TASK DATA
■ ■ ■
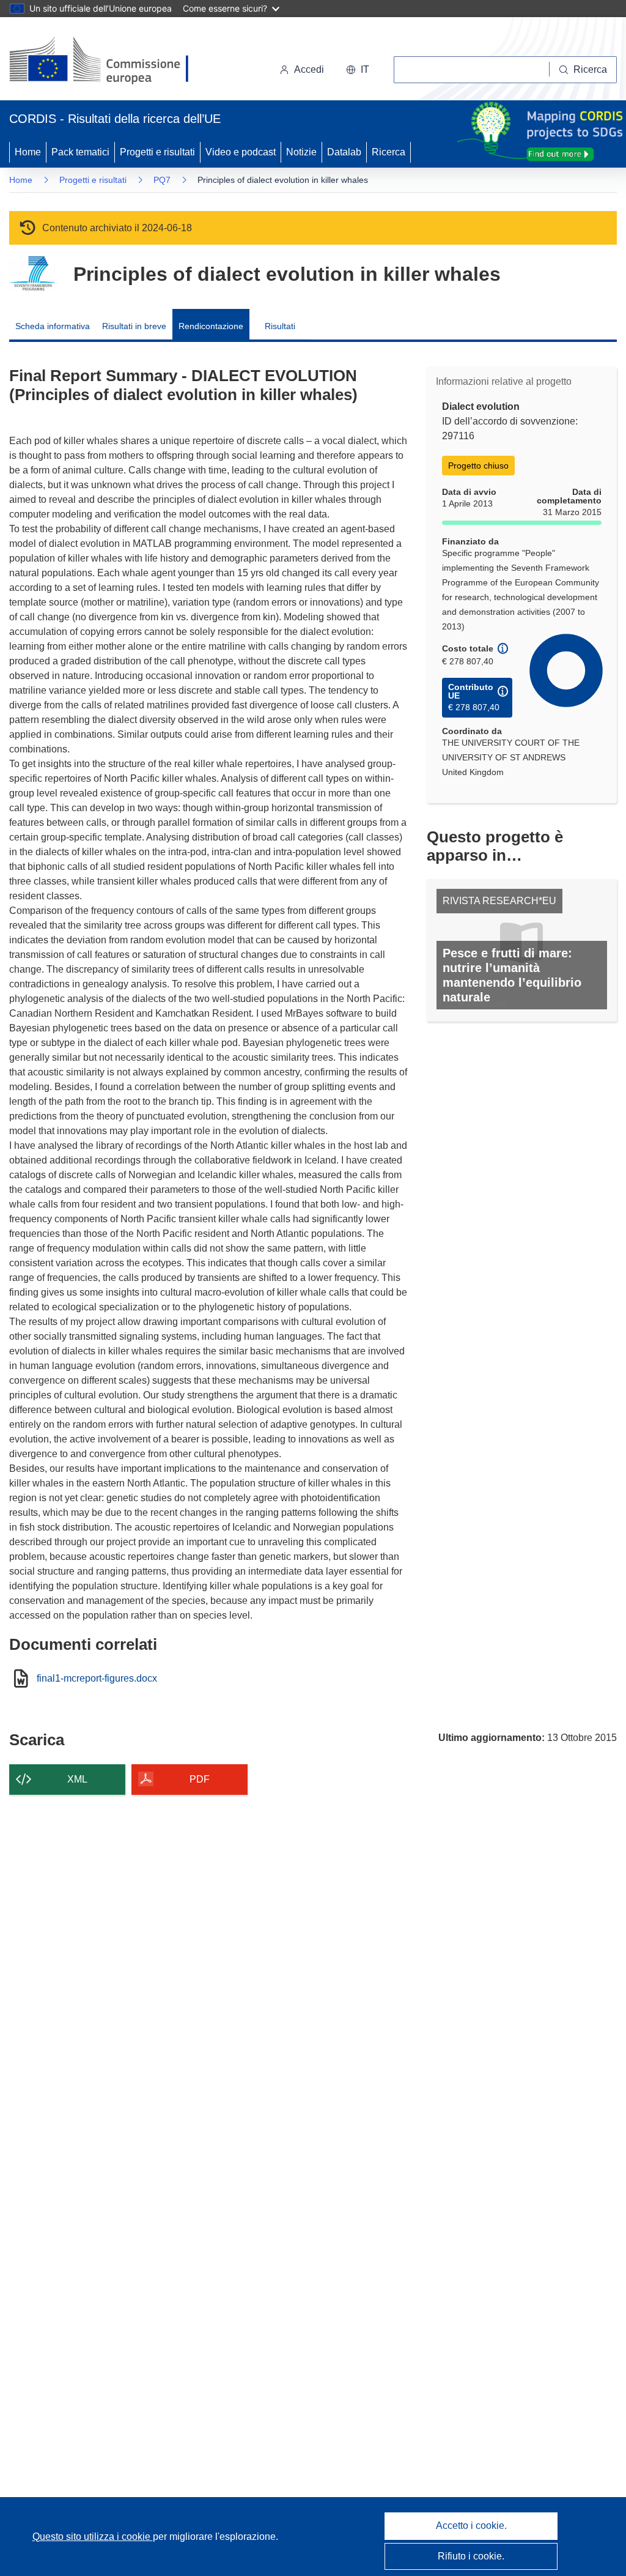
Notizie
■ ■ ■
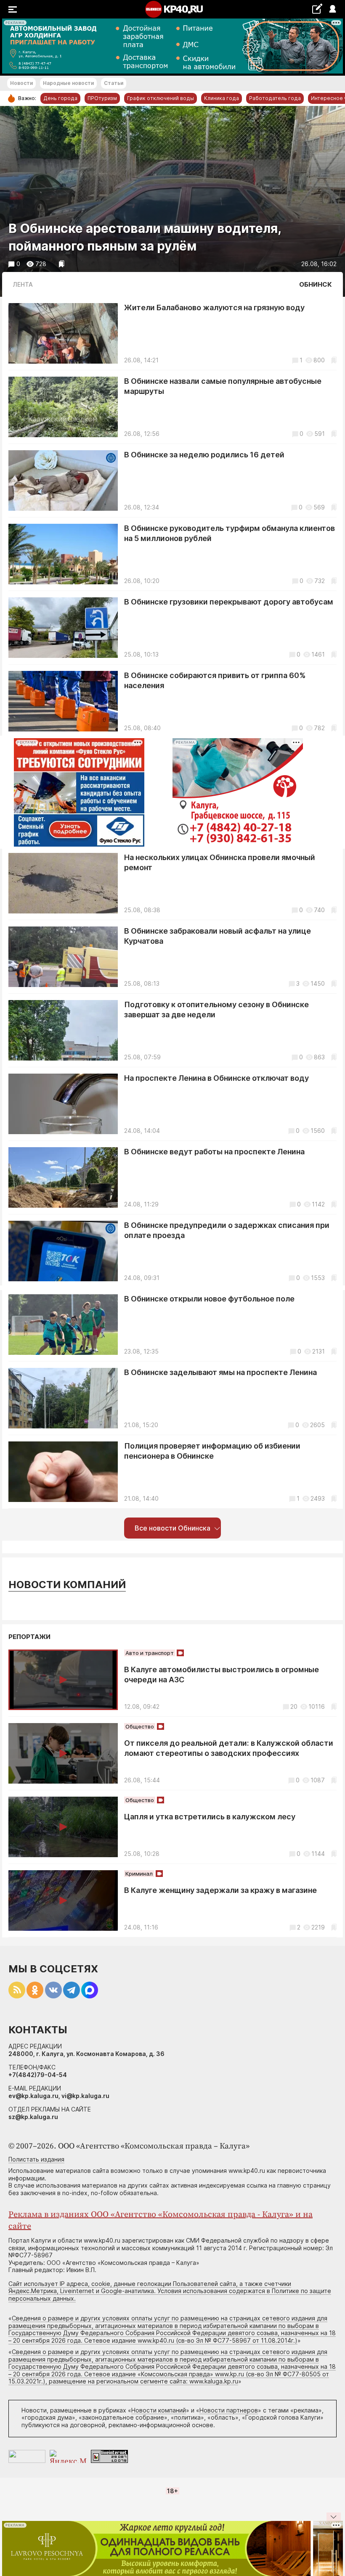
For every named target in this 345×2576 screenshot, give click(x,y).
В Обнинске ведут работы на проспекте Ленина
■ ■ ■
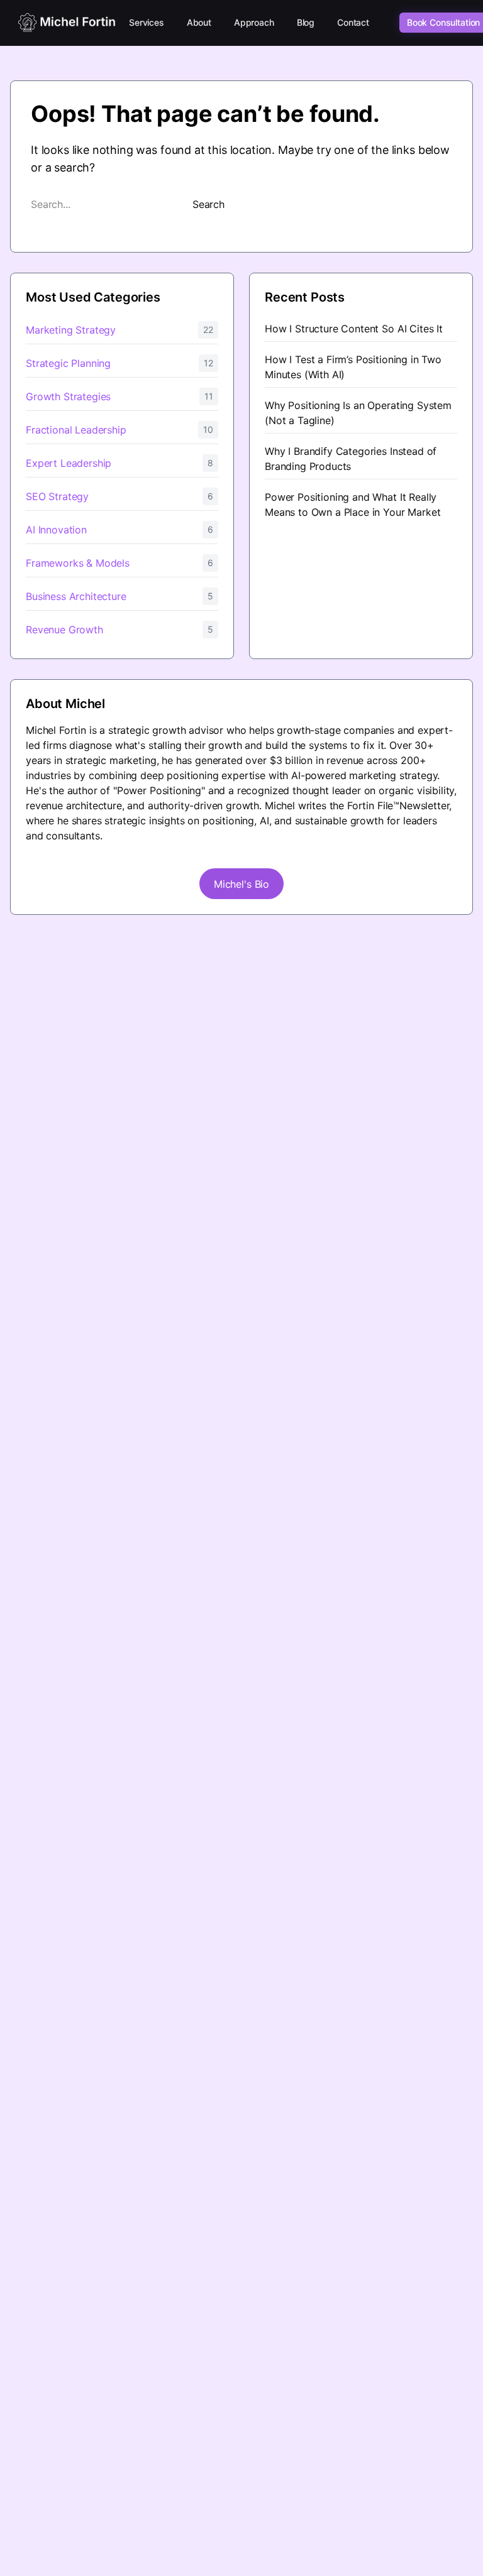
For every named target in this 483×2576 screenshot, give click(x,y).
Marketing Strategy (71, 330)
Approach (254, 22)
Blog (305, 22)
■ ■ ■
WHAT TO DO
Say how many lines in this listing hold the string "give", giving the count and nothing more.

FINISHED EXERCISE
2